[Stored items]
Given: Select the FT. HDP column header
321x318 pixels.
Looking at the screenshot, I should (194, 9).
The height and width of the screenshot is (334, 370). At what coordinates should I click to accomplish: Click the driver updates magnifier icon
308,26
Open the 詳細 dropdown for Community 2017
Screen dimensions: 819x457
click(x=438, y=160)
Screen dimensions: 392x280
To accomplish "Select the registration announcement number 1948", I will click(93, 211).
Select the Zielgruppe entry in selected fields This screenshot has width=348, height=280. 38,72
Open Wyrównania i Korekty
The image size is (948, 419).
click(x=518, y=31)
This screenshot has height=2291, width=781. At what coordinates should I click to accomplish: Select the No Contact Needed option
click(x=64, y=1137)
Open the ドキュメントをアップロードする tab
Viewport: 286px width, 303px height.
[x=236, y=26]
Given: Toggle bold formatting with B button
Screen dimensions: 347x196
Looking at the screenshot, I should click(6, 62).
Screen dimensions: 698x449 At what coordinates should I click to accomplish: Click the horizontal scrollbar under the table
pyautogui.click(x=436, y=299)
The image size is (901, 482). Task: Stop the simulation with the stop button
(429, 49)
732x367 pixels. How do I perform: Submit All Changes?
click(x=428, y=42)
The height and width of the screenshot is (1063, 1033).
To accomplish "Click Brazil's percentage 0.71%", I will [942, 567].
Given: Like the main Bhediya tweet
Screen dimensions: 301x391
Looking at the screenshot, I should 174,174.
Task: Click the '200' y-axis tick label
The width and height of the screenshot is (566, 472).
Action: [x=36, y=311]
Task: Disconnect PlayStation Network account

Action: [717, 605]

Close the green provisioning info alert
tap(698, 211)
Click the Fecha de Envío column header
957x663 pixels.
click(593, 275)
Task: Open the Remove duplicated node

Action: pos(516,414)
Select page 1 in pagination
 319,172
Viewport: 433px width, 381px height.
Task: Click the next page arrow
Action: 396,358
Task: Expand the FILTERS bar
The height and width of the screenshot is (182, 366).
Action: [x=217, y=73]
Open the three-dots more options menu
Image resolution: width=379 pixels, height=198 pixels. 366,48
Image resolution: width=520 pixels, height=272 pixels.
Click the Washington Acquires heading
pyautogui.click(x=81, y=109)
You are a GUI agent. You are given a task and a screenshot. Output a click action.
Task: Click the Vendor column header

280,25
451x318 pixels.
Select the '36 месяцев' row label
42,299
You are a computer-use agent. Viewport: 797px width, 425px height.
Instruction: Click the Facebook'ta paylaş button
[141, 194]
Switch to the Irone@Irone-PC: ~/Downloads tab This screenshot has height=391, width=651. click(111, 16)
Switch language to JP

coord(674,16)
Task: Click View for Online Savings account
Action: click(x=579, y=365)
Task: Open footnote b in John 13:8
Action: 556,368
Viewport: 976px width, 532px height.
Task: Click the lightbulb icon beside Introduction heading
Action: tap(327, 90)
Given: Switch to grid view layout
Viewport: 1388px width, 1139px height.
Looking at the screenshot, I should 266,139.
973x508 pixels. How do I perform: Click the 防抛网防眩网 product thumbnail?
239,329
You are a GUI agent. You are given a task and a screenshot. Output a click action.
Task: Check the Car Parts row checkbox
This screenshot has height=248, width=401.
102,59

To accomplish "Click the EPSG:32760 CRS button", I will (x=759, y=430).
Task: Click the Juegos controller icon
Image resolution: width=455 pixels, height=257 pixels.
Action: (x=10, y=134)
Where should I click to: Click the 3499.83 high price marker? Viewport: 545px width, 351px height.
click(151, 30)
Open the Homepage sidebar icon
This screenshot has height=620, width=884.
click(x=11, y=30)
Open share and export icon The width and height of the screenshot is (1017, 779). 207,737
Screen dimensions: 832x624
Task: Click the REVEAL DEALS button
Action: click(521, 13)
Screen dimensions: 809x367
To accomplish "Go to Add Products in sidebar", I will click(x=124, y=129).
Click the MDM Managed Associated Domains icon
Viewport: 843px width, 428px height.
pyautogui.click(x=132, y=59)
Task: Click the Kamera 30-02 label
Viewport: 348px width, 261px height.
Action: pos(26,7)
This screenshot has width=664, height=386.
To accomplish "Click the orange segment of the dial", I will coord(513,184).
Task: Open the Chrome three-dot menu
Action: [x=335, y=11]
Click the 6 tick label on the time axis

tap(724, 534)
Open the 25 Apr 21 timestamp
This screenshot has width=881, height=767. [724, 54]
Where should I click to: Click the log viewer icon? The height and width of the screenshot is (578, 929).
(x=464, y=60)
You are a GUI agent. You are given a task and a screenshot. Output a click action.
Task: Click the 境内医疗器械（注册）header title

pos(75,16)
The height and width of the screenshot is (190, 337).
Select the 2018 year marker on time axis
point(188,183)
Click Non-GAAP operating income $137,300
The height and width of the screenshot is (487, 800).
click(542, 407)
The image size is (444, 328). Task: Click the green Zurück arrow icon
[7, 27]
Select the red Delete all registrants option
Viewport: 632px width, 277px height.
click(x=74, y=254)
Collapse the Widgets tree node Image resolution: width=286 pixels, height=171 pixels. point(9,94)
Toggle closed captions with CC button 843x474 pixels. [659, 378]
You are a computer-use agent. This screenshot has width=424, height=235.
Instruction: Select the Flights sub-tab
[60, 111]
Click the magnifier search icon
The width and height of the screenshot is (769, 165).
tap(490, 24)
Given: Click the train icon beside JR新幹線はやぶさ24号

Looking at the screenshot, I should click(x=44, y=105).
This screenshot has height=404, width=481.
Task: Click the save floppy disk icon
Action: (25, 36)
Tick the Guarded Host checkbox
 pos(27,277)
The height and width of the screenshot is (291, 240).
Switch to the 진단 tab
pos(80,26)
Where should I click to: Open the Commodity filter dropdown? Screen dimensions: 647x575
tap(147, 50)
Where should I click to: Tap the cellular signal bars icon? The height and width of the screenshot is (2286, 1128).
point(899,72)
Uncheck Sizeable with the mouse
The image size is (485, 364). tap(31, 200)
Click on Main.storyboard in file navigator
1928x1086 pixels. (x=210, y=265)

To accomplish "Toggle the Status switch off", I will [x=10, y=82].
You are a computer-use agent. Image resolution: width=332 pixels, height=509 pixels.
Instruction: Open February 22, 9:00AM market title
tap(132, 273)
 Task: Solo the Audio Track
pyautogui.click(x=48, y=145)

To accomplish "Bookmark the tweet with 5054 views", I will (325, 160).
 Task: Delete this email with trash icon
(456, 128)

# What to produce:
Nothing in the records should differ from the original when you retype them.

# Exercise solution:
Given: Select the FT. HDP column header
321x318 pixels.
Looking at the screenshot, I should (194, 9).
The height and width of the screenshot is (334, 370). At what coordinates should I click to accomplish: Click the driver updates magnifier icon
308,26
Open the 詳細 dropdown for Community 2017
Screen dimensions: 819x457
click(x=438, y=160)
Screen dimensions: 392x280
To accomplish "Select the registration announcement number 1948", I will click(93, 211).
Select the Zielgruppe entry in selected fields This screenshot has width=348, height=280. 38,72
Open Wyrównania i Korekty
The image size is (948, 419).
click(x=518, y=31)
This screenshot has height=2291, width=781. At what coordinates should I click to accomplish: Select the No Contact Needed option
click(x=64, y=1137)
Open the ドキュメントをアップロードする tab
Viewport: 286px width, 303px height.
[x=236, y=26]
Given: Toggle bold formatting with B button
Screen dimensions: 347x196
Looking at the screenshot, I should click(6, 62).
Screen dimensions: 698x449 At what coordinates should I click to accomplish: Click the horizontal scrollbar under the table
pyautogui.click(x=436, y=299)
The image size is (901, 482). Task: Stop the simulation with the stop button
(429, 49)
732x367 pixels. How do I perform: Submit All Changes?
click(x=428, y=42)
The height and width of the screenshot is (1063, 1033).
To accomplish "Click Brazil's percentage 0.71%", I will [942, 567].
Given: Like the main Bhediya tweet
Screen dimensions: 301x391
Looking at the screenshot, I should 174,174.
Task: Click the '200' y-axis tick label
The width and height of the screenshot is (566, 472).
Action: [x=36, y=311]
Task: Disconnect PlayStation Network account

Action: [717, 605]

Close the green provisioning info alert
tap(698, 211)
Click the Fecha de Envío column header
957x663 pixels.
click(593, 275)
Task: Open the Remove duplicated node

Action: pos(516,414)
Select page 1 in pagination
 319,172
Viewport: 433px width, 381px height.
Task: Click the next page arrow
Action: 396,358
Task: Expand the FILTERS bar
The height and width of the screenshot is (182, 366).
Action: [x=217, y=73]
Open the three-dots more options menu
Image resolution: width=379 pixels, height=198 pixels. 366,48
Image resolution: width=520 pixels, height=272 pixels.
Click the Washington Acquires heading
pyautogui.click(x=81, y=109)
You are a GUI agent. You are given a task and a screenshot. Output a click action.
Task: Click the Vendor column header

280,25
451x318 pixels.
Select the '36 месяцев' row label
42,299
You are a computer-use agent. Viewport: 797px width, 425px height.
Instruction: Click the Facebook'ta paylaş button
[141, 194]
Switch to the Irone@Irone-PC: ~/Downloads tab This screenshot has height=391, width=651. click(111, 16)
Switch language to JP

coord(674,16)
Task: Click View for Online Savings account
Action: click(x=579, y=365)
Task: Open footnote b in John 13:8
Action: 556,368
Viewport: 976px width, 532px height.
Task: Click the lightbulb icon beside Introduction heading
Action: tap(327, 90)
Given: Switch to grid view layout
Viewport: 1388px width, 1139px height.
Looking at the screenshot, I should 266,139.
973x508 pixels. How do I perform: Click the 防抛网防眩网 product thumbnail?
239,329
You are a GUI agent. You are given a task and a screenshot. Output a click action.
Task: Check the Car Parts row checkbox
This screenshot has height=248, width=401.
102,59

To accomplish "Click the EPSG:32760 CRS button", I will (x=759, y=430).
Task: Click the Juegos controller icon
Image resolution: width=455 pixels, height=257 pixels.
Action: (x=10, y=134)
Where should I click to: Click the 3499.83 high price marker? Viewport: 545px width, 351px height.
click(151, 30)
Open the Homepage sidebar icon
This screenshot has height=620, width=884.
click(x=11, y=30)
Open share and export icon The width and height of the screenshot is (1017, 779). 207,737
Screen dimensions: 832x624
Task: Click the REVEAL DEALS button
Action: click(521, 13)
Screen dimensions: 809x367
To accomplish "Go to Add Products in sidebar", I will click(x=124, y=129).
Click the MDM Managed Associated Domains icon
Viewport: 843px width, 428px height.
pyautogui.click(x=132, y=59)
Task: Click the Kamera 30-02 label
Viewport: 348px width, 261px height.
Action: pos(26,7)
This screenshot has width=664, height=386.
To accomplish "Click the orange segment of the dial", I will coord(513,184).
Task: Open the Chrome three-dot menu
Action: [x=335, y=11]
Click the 6 tick label on the time axis

tap(724, 534)
Open the 25 Apr 21 timestamp
This screenshot has width=881, height=767. [724, 54]
Where should I click to: Click the log viewer icon? The height and width of the screenshot is (578, 929).
(x=464, y=60)
You are a GUI agent. You are given a task and a screenshot. Output a click action.
Task: Click the 境内医疗器械（注册）header title

pos(75,16)
The height and width of the screenshot is (190, 337).
Select the 2018 year marker on time axis
point(188,183)
Click Non-GAAP operating income $137,300
The height and width of the screenshot is (487, 800).
click(542, 407)
The image size is (444, 328). Task: Click the green Zurück arrow icon
[7, 27]
Select the red Delete all registrants option
Viewport: 632px width, 277px height.
click(x=74, y=254)
Collapse the Widgets tree node Image resolution: width=286 pixels, height=171 pixels. point(9,94)
Toggle closed captions with CC button 843x474 pixels. [659, 378]
You are a computer-use agent. This screenshot has width=424, height=235.
Instruction: Select the Flights sub-tab
[60, 111]
Click the magnifier search icon
The width and height of the screenshot is (769, 165).
tap(490, 24)
Given: Click the train icon beside JR新幹線はやぶさ24号

Looking at the screenshot, I should click(x=44, y=105).
This screenshot has height=404, width=481.
Task: Click the save floppy disk icon
Action: (25, 36)
Tick the Guarded Host checkbox
 pos(27,277)
The height and width of the screenshot is (291, 240).
Switch to the 진단 tab
pos(80,26)
Where should I click to: Open the Commodity filter dropdown? Screen dimensions: 647x575
tap(147, 50)
Where should I click to: Tap the cellular signal bars icon? The height and width of the screenshot is (2286, 1128).
point(899,72)
Uncheck Sizeable with the mouse
The image size is (485, 364). tap(31, 200)
Click on Main.storyboard in file navigator
1928x1086 pixels. (x=210, y=265)

To accomplish "Toggle the Status switch off", I will [x=10, y=82].
You are a computer-use agent. Image resolution: width=332 pixels, height=509 pixels.
Instruction: Open February 22, 9:00AM market title
tap(132, 273)
 Task: Solo the Audio Track
pyautogui.click(x=48, y=145)

To accomplish "Bookmark the tweet with 5054 views", I will (325, 160).
 Task: Delete this email with trash icon
(456, 128)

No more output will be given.